Records to use:
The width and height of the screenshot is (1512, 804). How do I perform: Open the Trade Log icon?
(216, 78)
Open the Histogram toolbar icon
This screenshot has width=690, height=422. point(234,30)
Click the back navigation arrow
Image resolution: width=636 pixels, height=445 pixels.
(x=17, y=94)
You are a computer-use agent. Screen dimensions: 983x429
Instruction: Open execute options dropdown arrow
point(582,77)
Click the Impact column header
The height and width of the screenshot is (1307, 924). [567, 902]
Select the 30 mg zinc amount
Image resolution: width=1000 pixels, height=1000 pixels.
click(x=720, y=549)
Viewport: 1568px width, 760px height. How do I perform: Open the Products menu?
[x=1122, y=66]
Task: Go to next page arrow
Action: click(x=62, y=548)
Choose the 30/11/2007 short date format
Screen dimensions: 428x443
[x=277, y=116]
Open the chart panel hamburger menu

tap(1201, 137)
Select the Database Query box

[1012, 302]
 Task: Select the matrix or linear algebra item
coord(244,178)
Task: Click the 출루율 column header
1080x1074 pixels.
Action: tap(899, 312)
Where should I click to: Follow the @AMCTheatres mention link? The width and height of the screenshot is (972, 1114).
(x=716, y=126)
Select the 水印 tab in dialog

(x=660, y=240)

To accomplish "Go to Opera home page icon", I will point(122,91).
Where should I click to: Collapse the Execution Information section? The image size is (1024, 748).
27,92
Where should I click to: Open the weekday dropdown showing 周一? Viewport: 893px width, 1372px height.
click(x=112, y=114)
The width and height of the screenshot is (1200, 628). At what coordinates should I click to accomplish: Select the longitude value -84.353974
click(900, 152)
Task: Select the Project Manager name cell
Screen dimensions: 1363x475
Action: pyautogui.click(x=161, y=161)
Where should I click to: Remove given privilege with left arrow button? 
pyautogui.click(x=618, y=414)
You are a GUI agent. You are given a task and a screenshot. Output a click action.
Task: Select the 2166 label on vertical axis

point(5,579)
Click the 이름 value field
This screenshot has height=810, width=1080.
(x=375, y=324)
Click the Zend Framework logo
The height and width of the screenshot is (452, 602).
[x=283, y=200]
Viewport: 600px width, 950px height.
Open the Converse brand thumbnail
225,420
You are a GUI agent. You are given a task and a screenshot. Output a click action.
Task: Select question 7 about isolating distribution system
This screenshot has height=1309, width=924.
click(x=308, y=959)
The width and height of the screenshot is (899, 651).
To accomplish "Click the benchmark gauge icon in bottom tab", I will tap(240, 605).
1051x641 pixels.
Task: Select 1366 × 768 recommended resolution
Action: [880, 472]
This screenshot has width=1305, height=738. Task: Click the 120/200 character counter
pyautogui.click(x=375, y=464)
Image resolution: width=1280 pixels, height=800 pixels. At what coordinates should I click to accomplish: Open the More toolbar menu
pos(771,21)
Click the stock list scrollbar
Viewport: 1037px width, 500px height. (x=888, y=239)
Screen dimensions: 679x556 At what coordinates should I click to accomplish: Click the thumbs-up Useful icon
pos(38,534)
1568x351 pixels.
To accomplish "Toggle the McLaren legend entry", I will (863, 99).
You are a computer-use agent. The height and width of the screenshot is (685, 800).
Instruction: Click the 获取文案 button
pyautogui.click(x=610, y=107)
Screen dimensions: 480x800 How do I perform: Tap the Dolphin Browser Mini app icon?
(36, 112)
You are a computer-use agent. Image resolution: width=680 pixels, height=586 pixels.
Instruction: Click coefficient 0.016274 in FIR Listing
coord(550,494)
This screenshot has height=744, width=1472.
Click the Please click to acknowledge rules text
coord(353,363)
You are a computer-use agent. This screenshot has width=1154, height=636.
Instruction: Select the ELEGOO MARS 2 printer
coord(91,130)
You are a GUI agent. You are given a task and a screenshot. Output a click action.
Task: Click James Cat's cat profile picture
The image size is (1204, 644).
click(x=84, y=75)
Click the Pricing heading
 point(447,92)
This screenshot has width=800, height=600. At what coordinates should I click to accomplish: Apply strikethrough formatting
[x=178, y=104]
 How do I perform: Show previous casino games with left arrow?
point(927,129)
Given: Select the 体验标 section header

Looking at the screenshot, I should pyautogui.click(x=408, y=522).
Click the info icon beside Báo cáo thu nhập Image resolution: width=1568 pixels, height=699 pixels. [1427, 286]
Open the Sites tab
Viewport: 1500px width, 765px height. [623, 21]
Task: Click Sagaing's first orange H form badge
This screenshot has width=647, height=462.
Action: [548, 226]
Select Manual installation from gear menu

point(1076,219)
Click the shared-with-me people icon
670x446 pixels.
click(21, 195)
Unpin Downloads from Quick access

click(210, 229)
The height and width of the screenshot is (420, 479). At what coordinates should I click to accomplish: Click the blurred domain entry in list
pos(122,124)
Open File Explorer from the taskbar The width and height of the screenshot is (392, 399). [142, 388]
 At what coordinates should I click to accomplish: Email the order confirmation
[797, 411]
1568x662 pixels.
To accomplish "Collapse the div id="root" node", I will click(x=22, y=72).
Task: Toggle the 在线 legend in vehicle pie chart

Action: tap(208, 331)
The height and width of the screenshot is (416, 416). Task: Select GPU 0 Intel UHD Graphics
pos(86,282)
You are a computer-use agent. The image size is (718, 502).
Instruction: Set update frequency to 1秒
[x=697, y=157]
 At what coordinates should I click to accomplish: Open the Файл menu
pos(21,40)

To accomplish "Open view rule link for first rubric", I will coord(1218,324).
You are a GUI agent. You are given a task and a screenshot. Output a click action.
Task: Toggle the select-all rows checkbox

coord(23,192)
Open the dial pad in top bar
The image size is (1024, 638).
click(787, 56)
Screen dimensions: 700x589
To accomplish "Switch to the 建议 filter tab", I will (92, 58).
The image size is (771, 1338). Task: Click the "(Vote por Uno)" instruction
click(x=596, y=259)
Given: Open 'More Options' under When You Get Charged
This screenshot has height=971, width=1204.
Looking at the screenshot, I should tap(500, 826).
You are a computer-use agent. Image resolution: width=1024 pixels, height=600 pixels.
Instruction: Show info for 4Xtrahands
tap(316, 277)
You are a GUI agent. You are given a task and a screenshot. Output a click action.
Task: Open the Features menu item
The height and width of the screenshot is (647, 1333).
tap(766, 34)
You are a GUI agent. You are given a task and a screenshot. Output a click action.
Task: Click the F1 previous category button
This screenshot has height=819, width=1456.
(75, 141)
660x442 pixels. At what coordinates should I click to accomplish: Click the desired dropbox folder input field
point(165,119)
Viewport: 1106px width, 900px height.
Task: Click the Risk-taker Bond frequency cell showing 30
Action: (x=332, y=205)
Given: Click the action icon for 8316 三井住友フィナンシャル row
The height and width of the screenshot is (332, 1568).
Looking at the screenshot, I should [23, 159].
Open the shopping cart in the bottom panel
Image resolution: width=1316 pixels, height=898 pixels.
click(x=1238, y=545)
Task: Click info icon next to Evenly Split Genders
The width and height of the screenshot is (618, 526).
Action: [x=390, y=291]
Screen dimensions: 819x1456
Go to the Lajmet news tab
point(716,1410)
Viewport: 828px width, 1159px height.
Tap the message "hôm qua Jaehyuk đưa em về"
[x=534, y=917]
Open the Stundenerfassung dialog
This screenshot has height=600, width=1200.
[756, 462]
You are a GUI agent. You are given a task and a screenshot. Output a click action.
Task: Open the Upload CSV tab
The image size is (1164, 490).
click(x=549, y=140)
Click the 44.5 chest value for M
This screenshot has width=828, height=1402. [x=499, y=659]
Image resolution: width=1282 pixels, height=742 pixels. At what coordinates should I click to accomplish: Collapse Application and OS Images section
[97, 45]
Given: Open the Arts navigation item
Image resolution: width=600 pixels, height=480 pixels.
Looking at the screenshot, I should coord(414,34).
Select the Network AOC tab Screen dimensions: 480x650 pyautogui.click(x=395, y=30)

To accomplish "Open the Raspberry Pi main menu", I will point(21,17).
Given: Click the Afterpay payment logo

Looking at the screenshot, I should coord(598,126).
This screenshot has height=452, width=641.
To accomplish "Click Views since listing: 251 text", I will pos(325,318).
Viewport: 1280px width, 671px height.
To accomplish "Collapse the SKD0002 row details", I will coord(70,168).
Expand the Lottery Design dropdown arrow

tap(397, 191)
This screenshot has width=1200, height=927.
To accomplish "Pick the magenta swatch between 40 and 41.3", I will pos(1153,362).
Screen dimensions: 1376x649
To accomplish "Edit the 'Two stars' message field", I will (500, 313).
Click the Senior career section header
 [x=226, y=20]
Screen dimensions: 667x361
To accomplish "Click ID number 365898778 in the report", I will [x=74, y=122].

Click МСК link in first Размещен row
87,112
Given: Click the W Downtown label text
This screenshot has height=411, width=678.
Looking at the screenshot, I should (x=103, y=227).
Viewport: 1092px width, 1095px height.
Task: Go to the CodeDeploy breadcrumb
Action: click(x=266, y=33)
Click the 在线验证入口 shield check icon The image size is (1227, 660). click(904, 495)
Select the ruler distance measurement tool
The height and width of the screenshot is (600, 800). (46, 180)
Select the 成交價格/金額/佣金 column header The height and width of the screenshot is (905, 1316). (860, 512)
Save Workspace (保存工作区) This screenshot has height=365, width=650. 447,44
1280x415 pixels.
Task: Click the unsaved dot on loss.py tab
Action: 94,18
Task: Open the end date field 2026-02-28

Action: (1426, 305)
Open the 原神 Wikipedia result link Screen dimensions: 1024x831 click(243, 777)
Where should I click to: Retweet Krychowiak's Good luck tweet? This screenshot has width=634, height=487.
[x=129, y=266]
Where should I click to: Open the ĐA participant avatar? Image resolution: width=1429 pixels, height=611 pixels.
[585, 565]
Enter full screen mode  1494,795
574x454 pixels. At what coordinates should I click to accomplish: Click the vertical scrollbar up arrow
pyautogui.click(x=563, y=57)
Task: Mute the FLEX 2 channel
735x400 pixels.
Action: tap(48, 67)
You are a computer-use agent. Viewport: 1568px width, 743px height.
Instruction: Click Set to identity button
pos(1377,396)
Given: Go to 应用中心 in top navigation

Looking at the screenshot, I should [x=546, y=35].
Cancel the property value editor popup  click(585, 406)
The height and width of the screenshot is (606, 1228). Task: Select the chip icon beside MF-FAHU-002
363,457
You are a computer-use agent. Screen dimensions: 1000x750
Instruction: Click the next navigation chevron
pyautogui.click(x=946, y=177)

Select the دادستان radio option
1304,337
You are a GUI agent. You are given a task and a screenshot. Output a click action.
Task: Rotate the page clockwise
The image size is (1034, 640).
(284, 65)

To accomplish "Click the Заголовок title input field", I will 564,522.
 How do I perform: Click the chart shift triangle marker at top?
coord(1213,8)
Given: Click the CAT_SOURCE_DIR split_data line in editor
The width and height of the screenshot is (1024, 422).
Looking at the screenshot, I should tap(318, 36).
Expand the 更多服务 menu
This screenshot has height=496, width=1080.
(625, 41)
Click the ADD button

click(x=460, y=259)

Requirement: All lines from the one with "How do I perform: Click" through the final line of the listing above are to be restated word for word; the lines before it are left out.

Task response:
 How do I perform: Click the chart shift triangle marker at top?
coord(1213,8)
Given: Click the CAT_SOURCE_DIR split_data line in editor
The width and height of the screenshot is (1024, 422).
Looking at the screenshot, I should tap(318, 36).
Expand the 更多服务 menu
This screenshot has height=496, width=1080.
(625, 41)
Click the ADD button

click(x=460, y=259)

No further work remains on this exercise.